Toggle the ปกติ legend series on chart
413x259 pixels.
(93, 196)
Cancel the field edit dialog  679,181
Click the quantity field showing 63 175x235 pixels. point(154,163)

--

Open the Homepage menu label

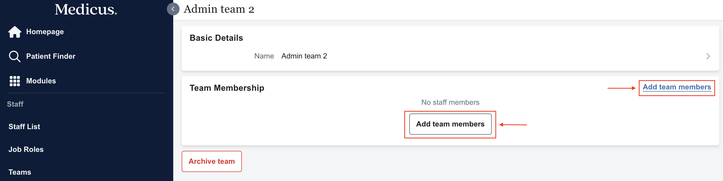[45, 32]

**AIM OF THE EXERCISE**
Say how many lines of the data above include the word "field", and add nothing further.

**ANSWER TO THIS PROBLEM**
2